=== WHAT IS BEING ASKED ===
The exercise calls for exact output of the lines between the one that contains "This screenshot has height=767, width=1365." and the end of the data, with both ends kept and pictures left out.

#### EXCERPTED DATA ####

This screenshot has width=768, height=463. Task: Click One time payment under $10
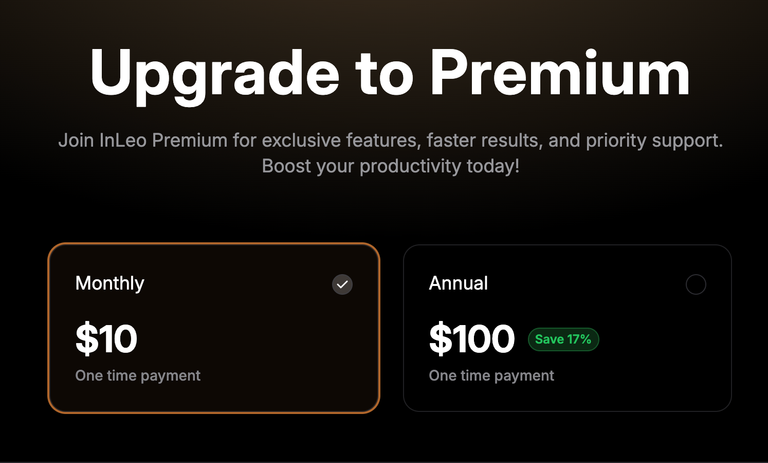tap(138, 376)
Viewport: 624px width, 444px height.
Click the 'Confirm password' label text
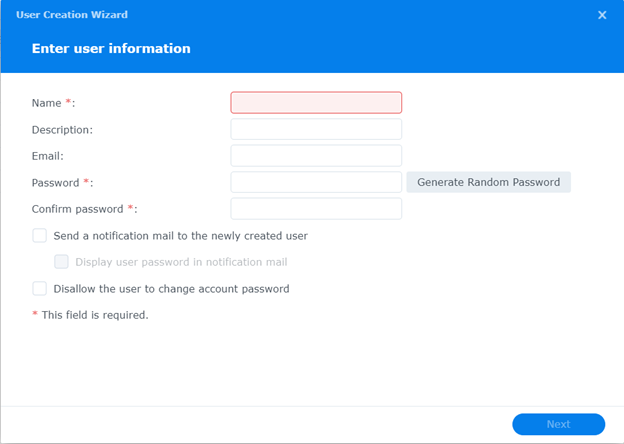(78, 209)
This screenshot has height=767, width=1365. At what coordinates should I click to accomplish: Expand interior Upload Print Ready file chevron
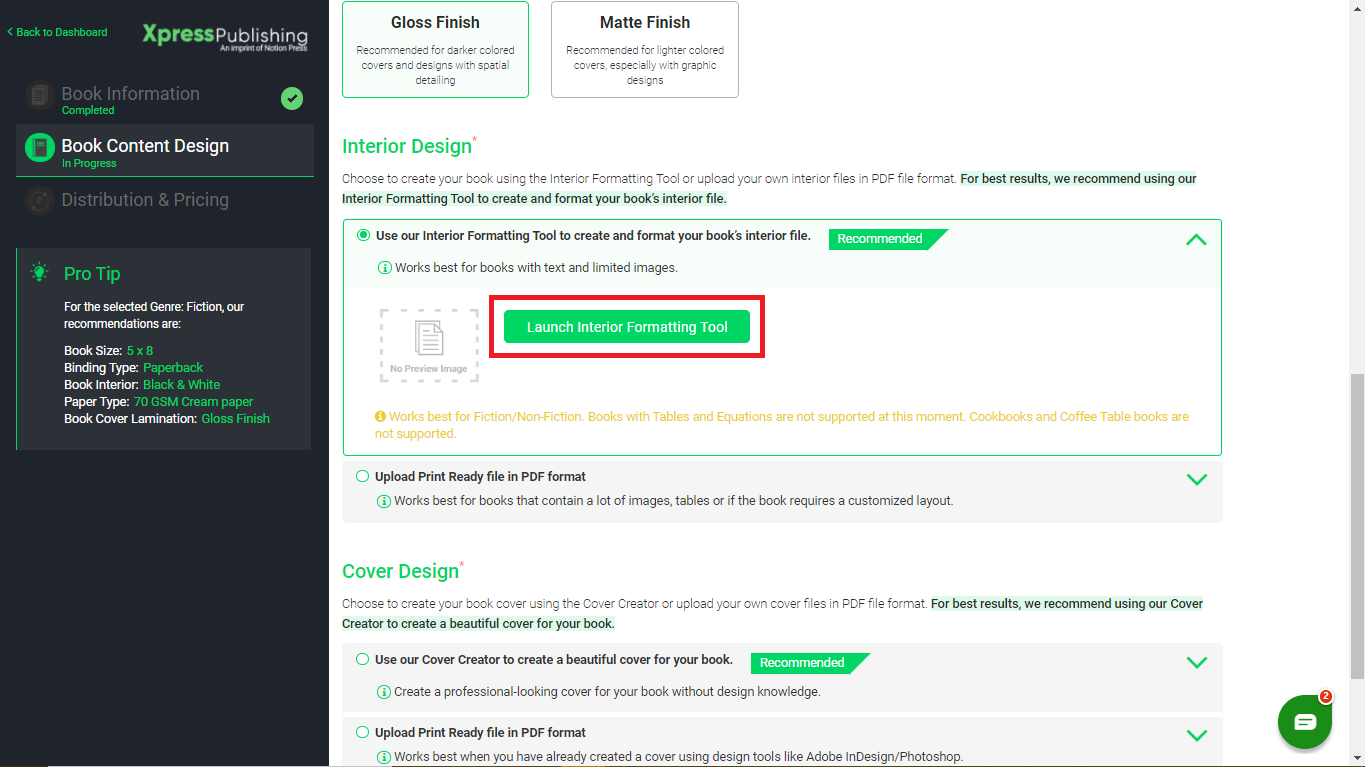pyautogui.click(x=1196, y=479)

####

=== EXERCISE OUTPUT ===
This screenshot has height=767, width=1365. At what coordinates should I click to accomplish: Expand interior Upload Print Ready file chevron
pyautogui.click(x=1196, y=479)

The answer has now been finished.